Thermal power station
- Primary fuel: Coal;

Power generation
- Nameplate capacity: 550 MW

= Benning Road Power Plant =

Former power station in Washington, DC

The Benning Road Power Plant was a power plant owned by PEPCO and located in Washington, D.C. The 19-acre facility was built in 1906, and underwent several changes before being demolished in 2012. The facility was powered by coal until 1976, when it was converted to petroleum. By the early 2000s, the facility was capable of producing 550 megawatts of electricity and operated for an average of 10–15 days per year.

==Environmental impact==
The plant's location in a largely African American and low-income portion of Northeast, Washington, D.C. raised environmental justice concerns for decades. The Plant produced air pollution that negatively affected neighboring communities. The facility also contributed to water pollution in the neighboring Anacostia River, releasing PCBs, lead, iron, cadmium, zinc, and other hazardous materials into the waterway.
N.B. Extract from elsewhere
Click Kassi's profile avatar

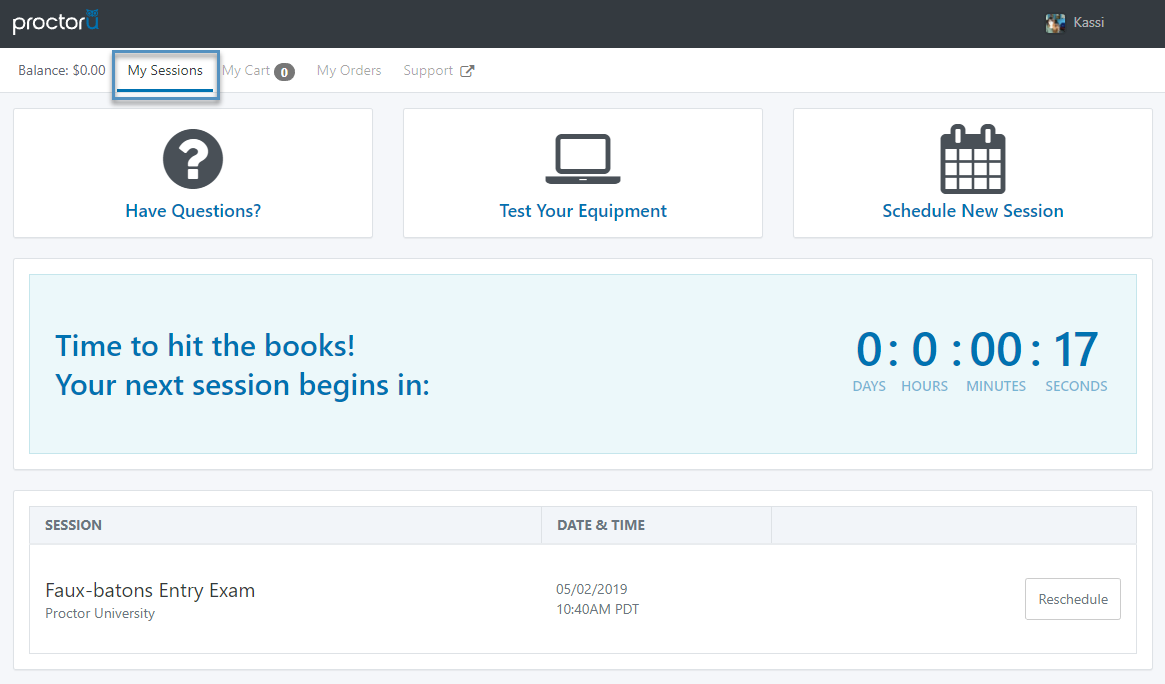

In 2011, PEPCO entered into a consent decree with the government of Washington DC due to the company's years of releases of PCBs into the river. In 2017, PEPCO agreed to pay regulators $1.6 million for violations of the Clean Water Act.

==Redevelopment==
In 2014, the plant was stripped of hazardous materials and then demolished, leaving a 19-acre undeveloped riverfront site in a dense urban area. The facility was extremely close to the Minnesota Avenue station. There have been calls for the site to be converted into a use that is beneficial to the community.